• [Document excerpt]
• • • • • • •

Intramuscular Acylcarnitines, Glycolytic Intermediates, and Krebs Cycle Intermediates

We sought to investigate whether changes in targeted intramuscular metabolic pathways might explain observed differences in βHB oxidation rates. Baseline and post-exercise long-chain acylcarnitine (C12 to C18) abundance was significantly greater in the KE+CHO+FAT and KE+FAT vs. KE+CHO conditions (ANOVA: Condition, p < 0.001; Time*Condition Interaction, p < 0.001; Figure 6C and Supplementary Information 5 for individual carnitine species comparisons). Notably, their abundance was also greater in the KE+CHO+FAT vs. KE+FAT condition at baseline. Exercise caused a significant decrease in long-chain acylcarnitines in the KE+CHO+FAT and KE+FAT conditions only.

Intramuscular glycolytic intermediates were the same in all conditions (Figures 6D–H). A main ANOVA effect of time was present for citrate, succinate, and malate (all p < 0.05; Figures 6I–L), although no within group pre- vs. post-exercise differences were present. No between group differences were observed for measured Krebs cycle intermediates.

Discussion

The effect of CHO and fat availability on human ketone oxidation was unknown. In the present study, we demonstrated that βHB oxidation in exercising humans is modestly decreased by reduced CHO availability, independent of circulating βHB concentrations.

β-hydroxybutyrate oxidation, measured through the recovery of a 13C label in respiratory gases, was impaired in the KE+FAT (low CHO, high fat availability) vs. KE+CHO (high CHO, normal fat availability) conditions. This was supported by an approximately 2-fold increase in post-exercise intramuscular βHB in the KE+FAT vs. KE+CHO conditions. Given that endogenous βHB production is inhibited during exogenously-induced ketosis (27), we suggest this represents a “bottleneck” for ketone oxidation, rather than an increased supply of endogenous βHB from ketogenesis in the KE+FAT condition. The decrease in βHB oxidation occurred independently of circulating βHB levels, which were comparable between conditions pre-exercise (post-drink) and throughout exercise, meaning saturation kinetics were not responsible. Given that oxidation rates were low, only a small amount of βHB was “spared” in KE+FAT condition. Over 60 min of exercise, the total additional βHB oxidized in the KE+CHO vs. KE+FAT conditions was just ≈1.9 g or ≈9 Kcal. For context, total energy expenditure during exercise was estimated to be 991 Kcal and 945 Kcal in the KE+CHO and KE+FAT conditions, respectively. It is unlikely that this degree of ketone “sparing” would meaningfully affect skeletal muscle metabolism. As such, this finding has limited applicability toward the use of exogenous ketones to enhance human physical capacity (9).

• • • • • • •

• [Problem to solve]
According to the ketone oxidation text, how much additional βHB was oxidized in the KE+CHO condition compared with the KE+FAT condition over 60 minutes of exercise? Answer using only the ketone oxidation text.

• [The data]
• • • • • • •

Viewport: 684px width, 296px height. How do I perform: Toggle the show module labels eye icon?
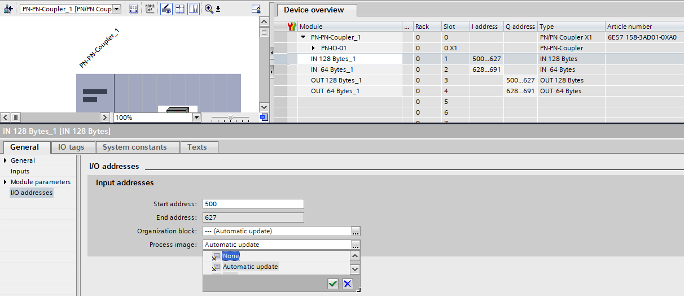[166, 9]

• • • • • • •

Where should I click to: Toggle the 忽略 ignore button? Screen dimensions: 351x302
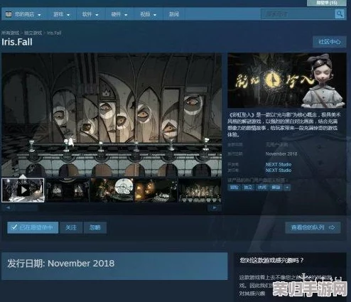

• • • • • • •

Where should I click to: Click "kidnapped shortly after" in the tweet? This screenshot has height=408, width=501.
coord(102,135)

• • • • • • •

• [Answer to the problem]
About 1.9 g, or about 9 Kcal.